Paul Andersen: Getting older can mean getting even
My wife and I were hiking up switchbacks on the Yosemite Falls Trail last month. The sun was hot, so we geared down to plodding mode, marching without much ambition, just to get our legs moving and stir some oxygen into our blood.
I was a switchback ahead of my wife when I heard someone asking her pardon as he passed. I glanced down and saw a fit-looking young man in his 30s motoring past my wife with focused intent.
Soon he was huffing up behind me, so I stepped aside. He smiled, said a dismissive “See ya,” and kept on truckin’. He was wearing leather moccasins, his pack was dangling with climbing paraphernalia, and he wore an arrowhead tat on his right calf.
Something nagged in my brain stem, an urge to pace with this guy, an atavistic semblance of competition with a man half my age. At 68, I’m nearing antiquity, but I still had some gas in my tank, so I opened the throttle a bit and upped my pace.
He was looking down at me from the switchbacks, and I was determined not to let too big of a gap fill in between us. I was breathing hard, and he was, too. He was carrying a lot more weight, but he was a lot younger, so the stakes were kind of even.
My wife was soon far down the trail, and it was just him and me. The harder I went, the stronger I felt, so I just kept going, taking bigger steps up the rock ledges where I fluidly positioned my feet.
I may be old, I surmised, but I know how to be efficient with upward mobility, so I was pulling out all the stops and feeling good. Acclimated to higher elevations in the high country of Colorado, my wind was good and I was matching his pace.
At one point, I topped a switchback and was surprised to see him just a dozen paces ahead. Upon seeing me, he quickly slung on his pack and sprinted off. I pushed harder, and so did he.
That’s when I wondered why I was doing this. Part of it was a refusal to submit to the typical geriatric surrender to gravity. I also was a bit riled by the bloom of youth this strapping lad had so conspicuously rubbed in my face. Mostly, it just felt good to go hard, and I felt the old fire burn inside. Damned if I would allow an upstart to blithely pass unchallenged.

◆ What is expected ◆
Answer from the hiking column:
(a) Which trail were the narrator and his wife climbing?
(b) How old does the narrator say he is?
(c) What was tattooed on the young man's right calf?

◆ Data section ◆
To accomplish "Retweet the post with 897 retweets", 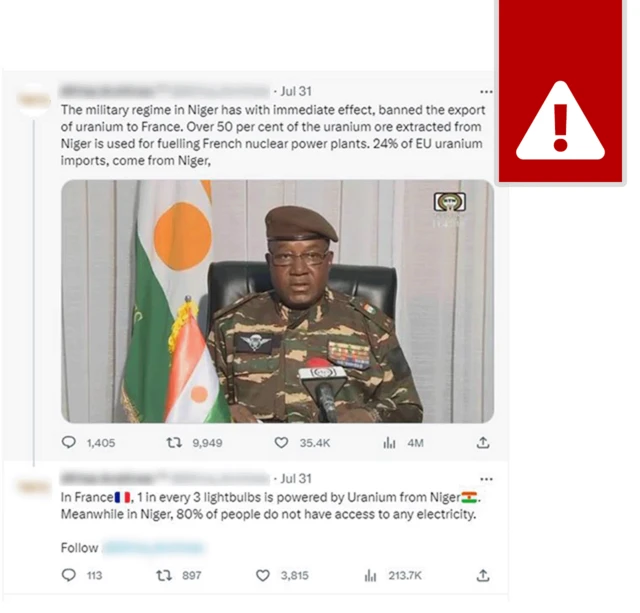I will click(164, 575).
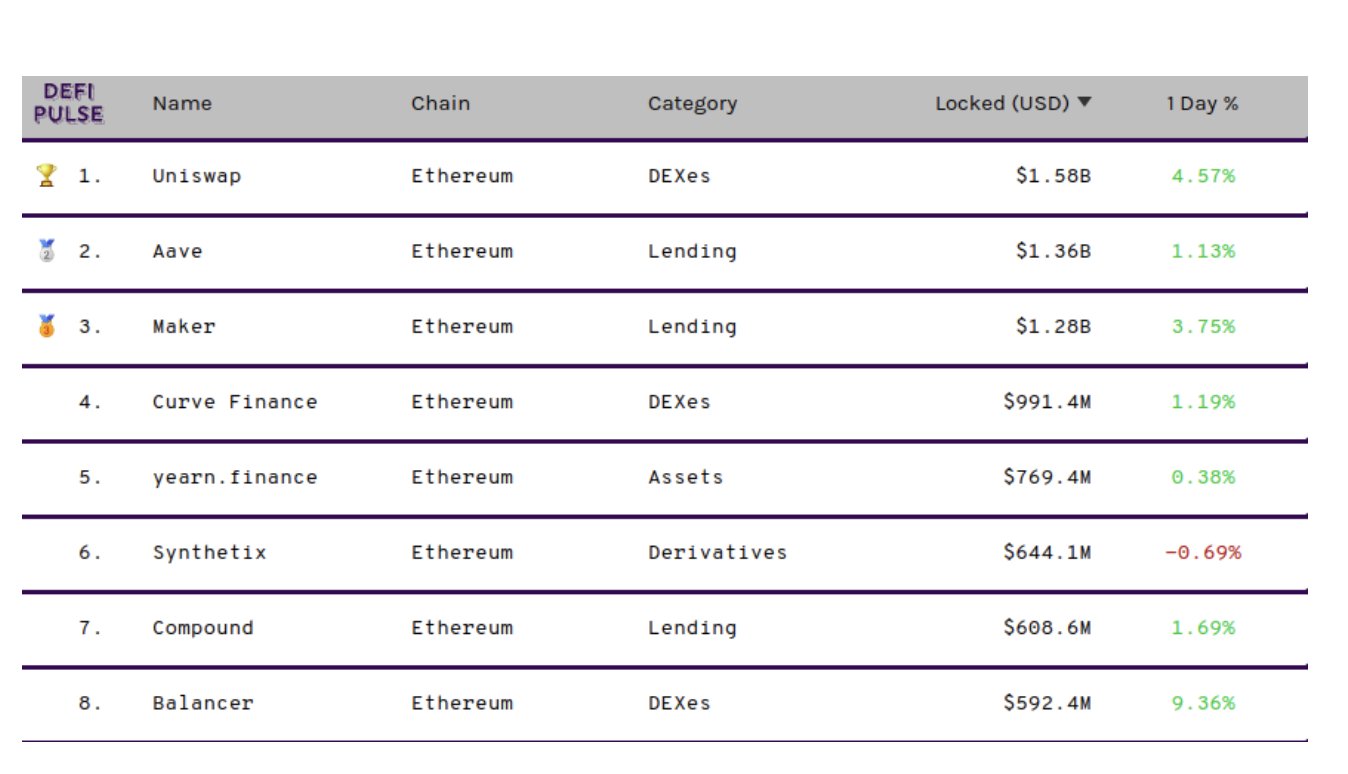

◆ Problem solution ◆
(a) The Yosemite Falls Trail.
(b) 68.
(c) An arrowhead.